Actual Prices and Estimator Estimates

         

Advertiser 123

6:27 pm on Jul 22, 2003 (gmt 0)

10+ Year Member



I have tried to use their estimator and would like to know if anyone here can say how close are the estimator prices to what you are actually paying?

Which one is known to have higher prices (in general) Overture or Google?

eWhisper

8:50 pm on Jul 22, 2003 (gmt 0)

WebmasterWorld Senior Member 10+ Year Member



The estimator prices on G are pretty worthless. If I want a good price, I go for niche keywords with high CTR. If I want max exposure, I overbid. Due to Gs system of price vs. ctr for ranking and the fact they lower your bid to be just above the next competitor once it's done, you can overbid but never pay the inflated price in many industries (just be careful you don't get stuck with the inflated prices for the industries that really watch people doing that).

As far as which is more expensive, it's totally industry specific. Some of my clients pay a lot more on one or the other, and it really depends on the keywords involved.

Advertiser 123

11:10 pm on Jul 22, 2003 (gmt 0)

10+ Year Member



So is the estimator a measurement tool you can trust that will provide you with a close estimate (-/+ 10%) accurate information on how much you will indeed pay when you will be bid for a position on an ad?

Dont they use an average CTR to estimate and provide you with a price and position per click?

Have you been paying more or have you been paying less than what you have seen on the estimator after using it in real time?

eWhisper

2:21 pm on Jul 27, 2003 (gmt 0)

WebmasterWorld Senior Member 10+ Year Member



It realy depends on the keyword. I have some that the estimated traffic and position are way off, both higher and lower. One particular keyword Google estimates to budget $50/day for, and I only spend maybe $10 a day and am always in the first 1-2 positions. The only way to tell is to experiment and see how the words preform.

martinibuster

4:38 pm on Jul 27, 2003 (gmt 0)

WebmasterWorld Administrator 10+ Year Member Top Contributors Of The Month



The estimator prices on G are pretty worthless.

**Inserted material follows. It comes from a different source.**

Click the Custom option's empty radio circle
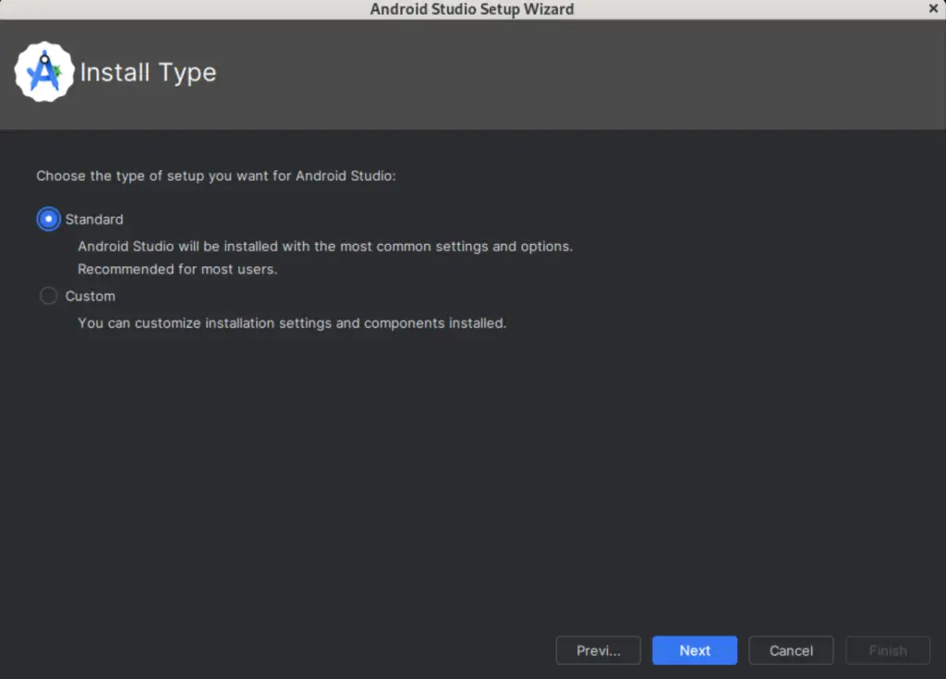This screenshot has height=679, width=946. click(x=48, y=296)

I have some that the estimated traffic and position are way off, both higher and lower

In many cases, some of those figures may appear a little off because there are other keyword combinations, possibly irrelevant to what you are bidding on, that others are bidding on, at a higher rate.

So, if you are bidding on "A" and "B", there may someone else bidding on "A" "B" and "C" at .90/click.

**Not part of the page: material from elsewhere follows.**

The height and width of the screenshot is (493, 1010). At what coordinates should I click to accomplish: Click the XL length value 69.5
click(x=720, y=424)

Because you're ad will show up for the terms "A" "B" and "C" the estimator will tell you that you need to bid above $0.90/click. Even though the lowest rate for "A" and "B" is $0.27, the estimator is being accurate in telling you that you need to bid above $0.90.

eWhisper

6:59 pm on Jul 28, 2003 (gmt 0)

WebmasterWorld Senior Member 10+ Year Member



I analyze the logs pretty closely, and terms that only get 20-50 searches a day are still estimated too high or too low. I'm not talking about terms that get 1k+ searches/day -- for those, I'd completely agree that there could be other terms that mess up the formula.

As an experiment, I looked at our broadest campaign. Google estimated the campaign price should be $50/day to maximize our bids. We put the spend cap at $50/day. After one week, we'd been number one the entire week, and spent a total of $135 with a nice ctr for that campaign.

It could be that the G estimator doesn't take into account negative keywords, and the impact that has on search totals.